Directions for this task: The lines from the top of the material through the line with "Task: Change the" are to be set down exactly. Leave the pictures out.

Extracted information:
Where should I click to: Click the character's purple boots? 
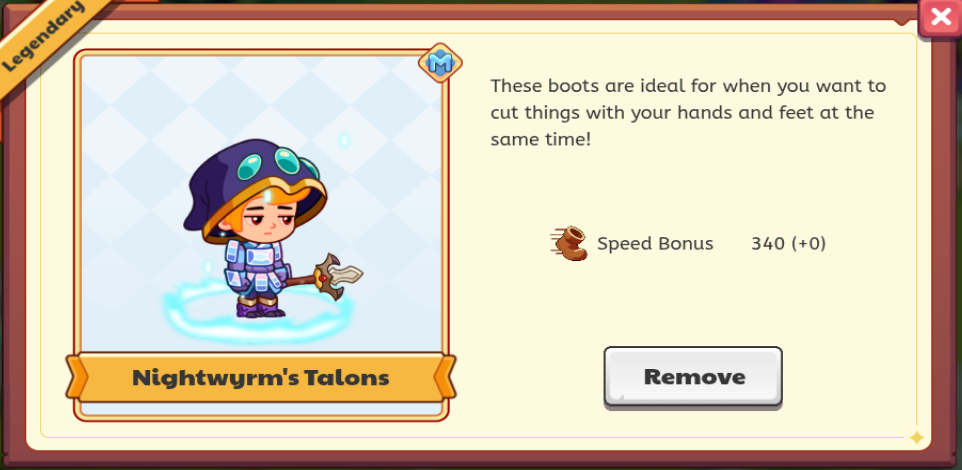coord(261,307)
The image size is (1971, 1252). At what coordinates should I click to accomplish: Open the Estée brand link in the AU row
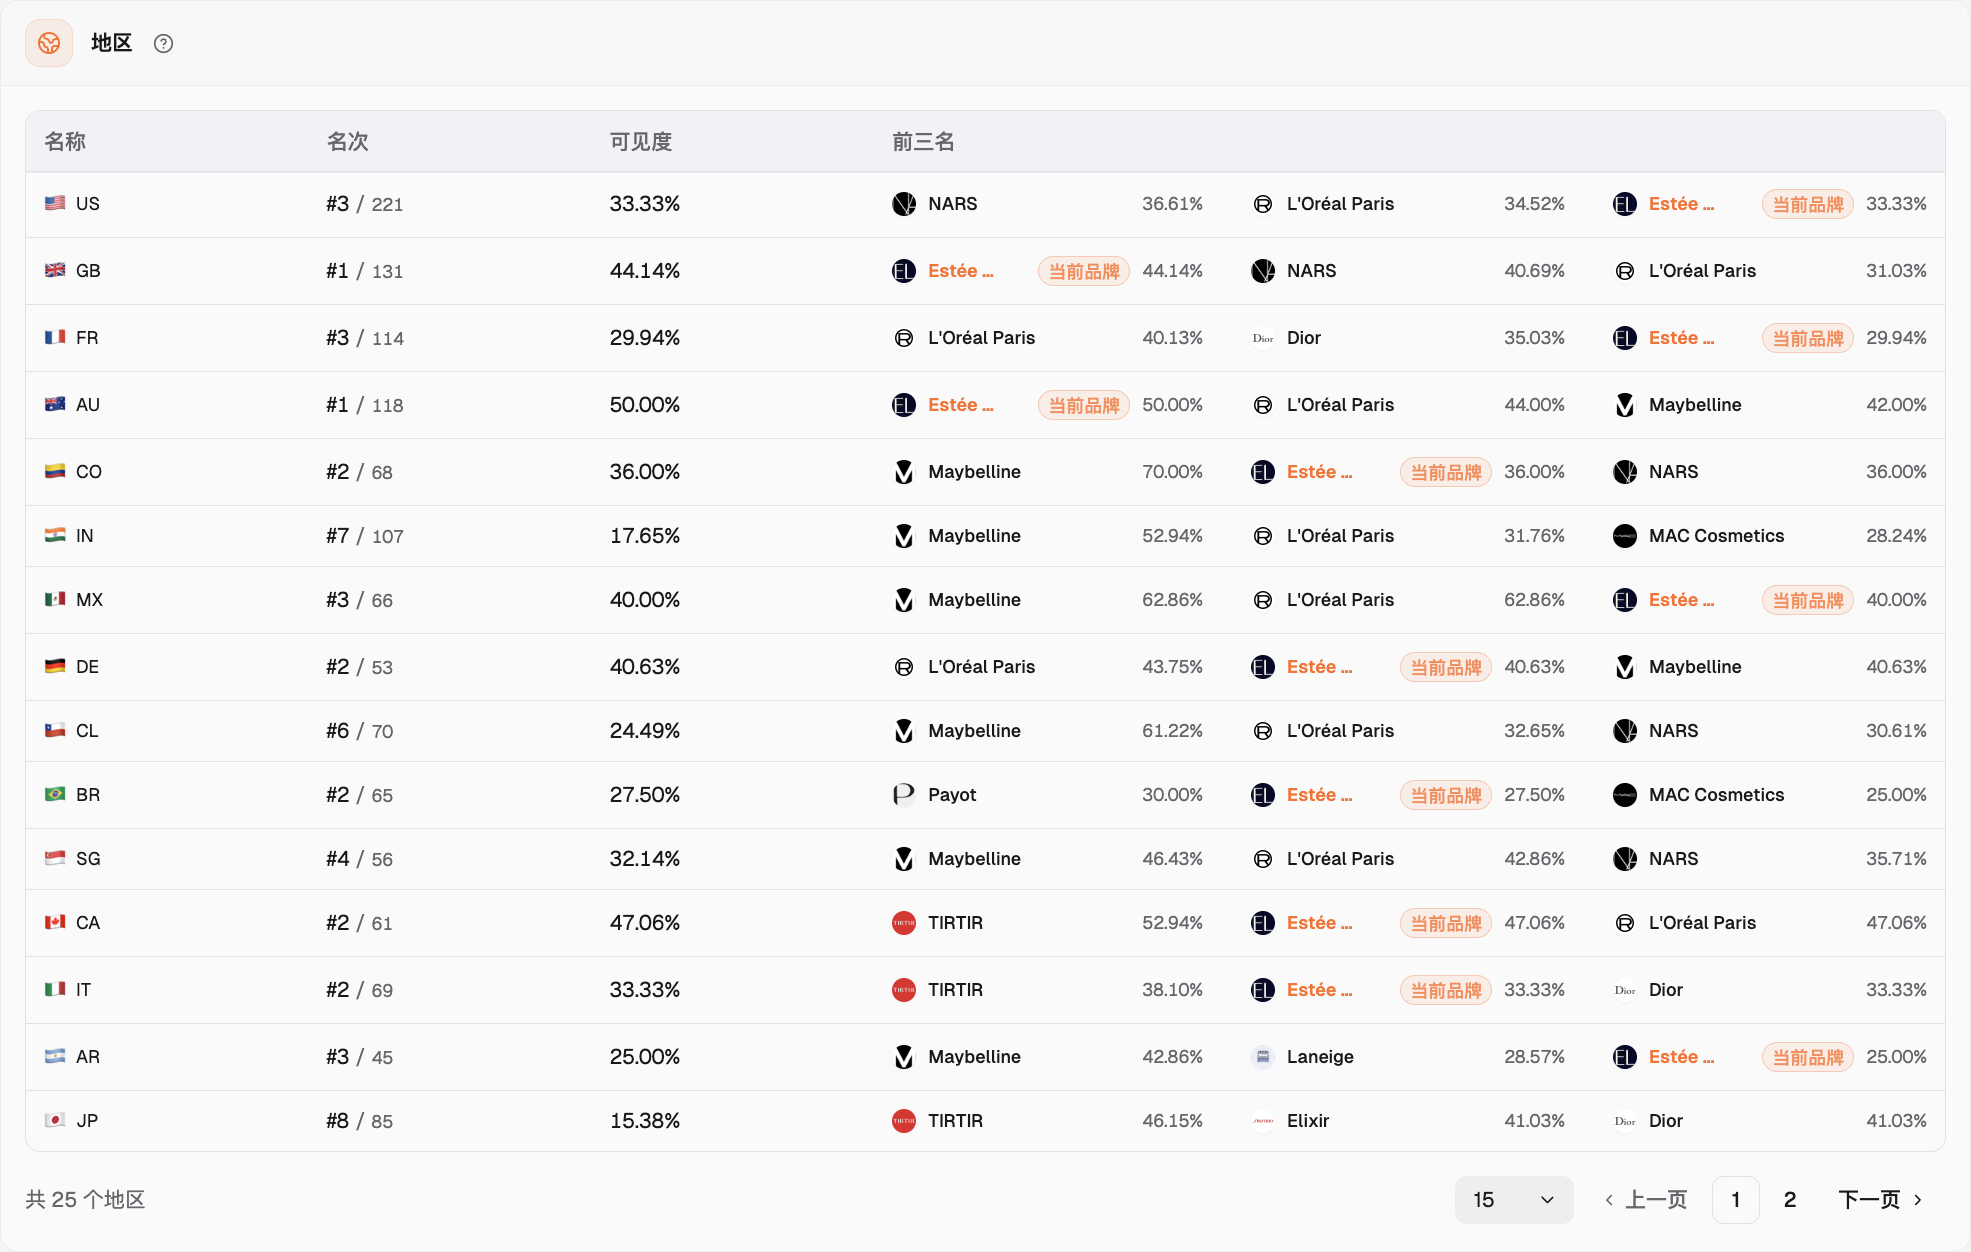(x=961, y=405)
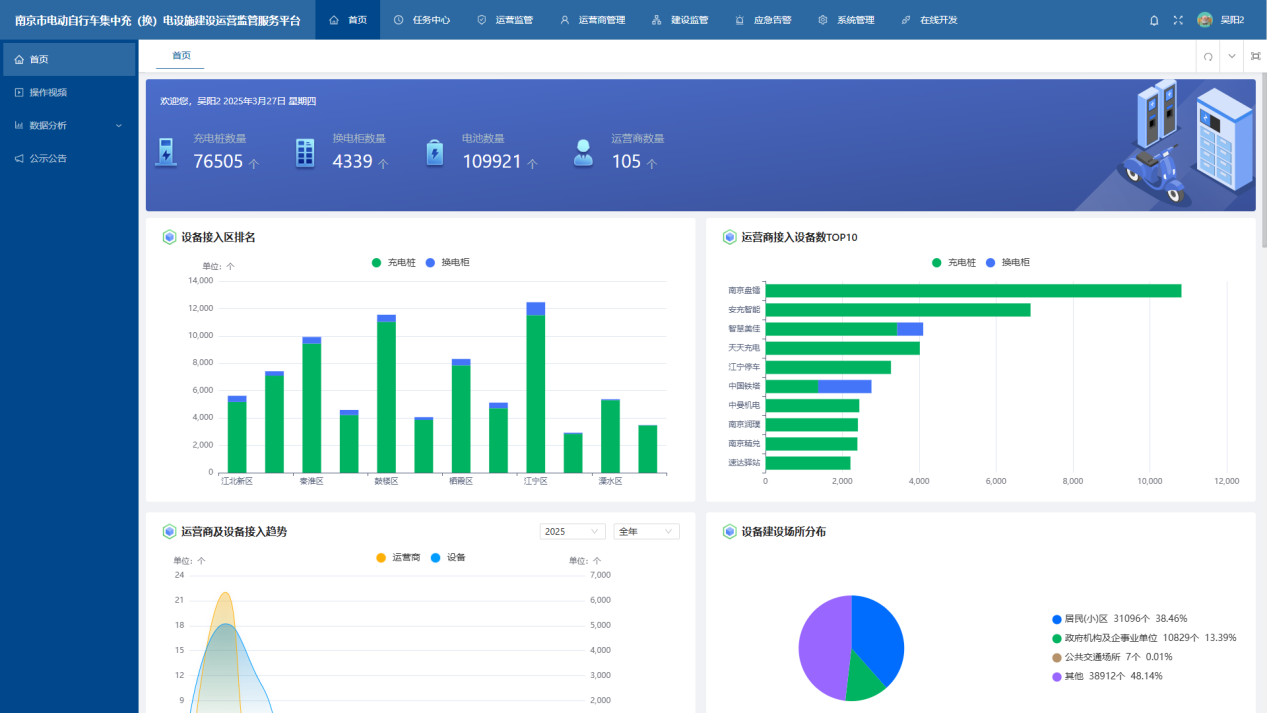Click the battery icon beside 电池数量
The height and width of the screenshot is (713, 1267).
pyautogui.click(x=434, y=152)
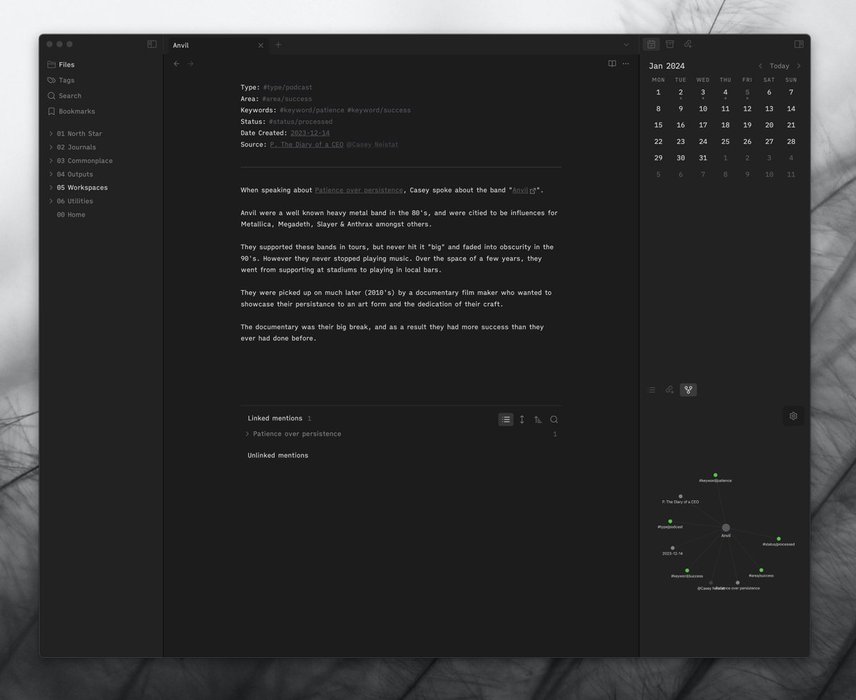Click the navigate back arrow

coord(177,64)
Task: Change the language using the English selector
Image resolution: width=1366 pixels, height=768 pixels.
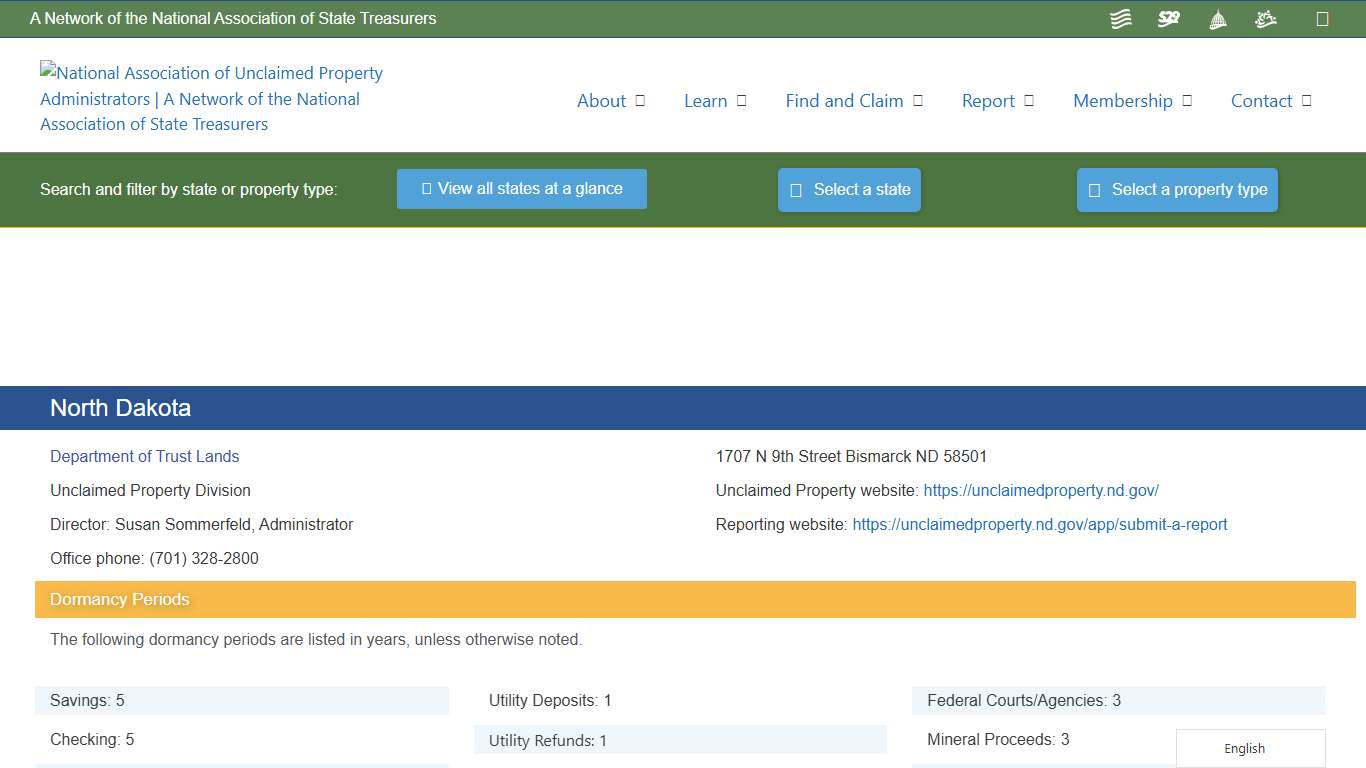Action: (1244, 748)
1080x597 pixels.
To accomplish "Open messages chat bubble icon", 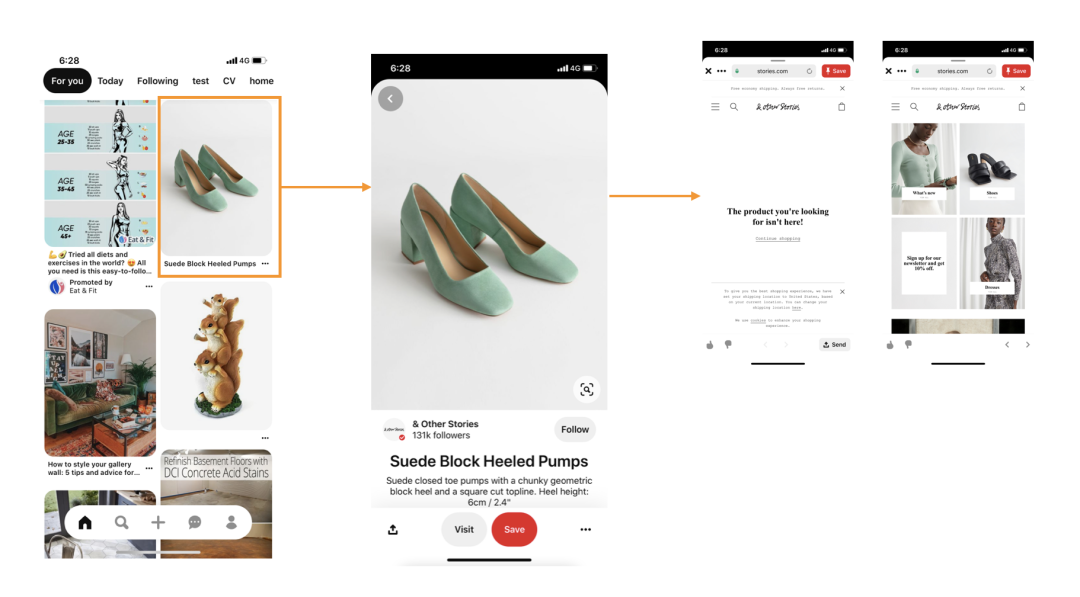I will tap(195, 523).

Solution:
Where should I click to: Click the character's purple boots? 
coord(261,307)
The image size is (1971, 1252). At what coordinates should I click to accomplish: Open the Estée brand link in the AU row
(x=961, y=405)
Click the battery icon beside 电池数量
The height and width of the screenshot is (713, 1267).
pyautogui.click(x=434, y=152)
Click the navigate back arrow

coord(177,64)
Task: Change the language using the English selector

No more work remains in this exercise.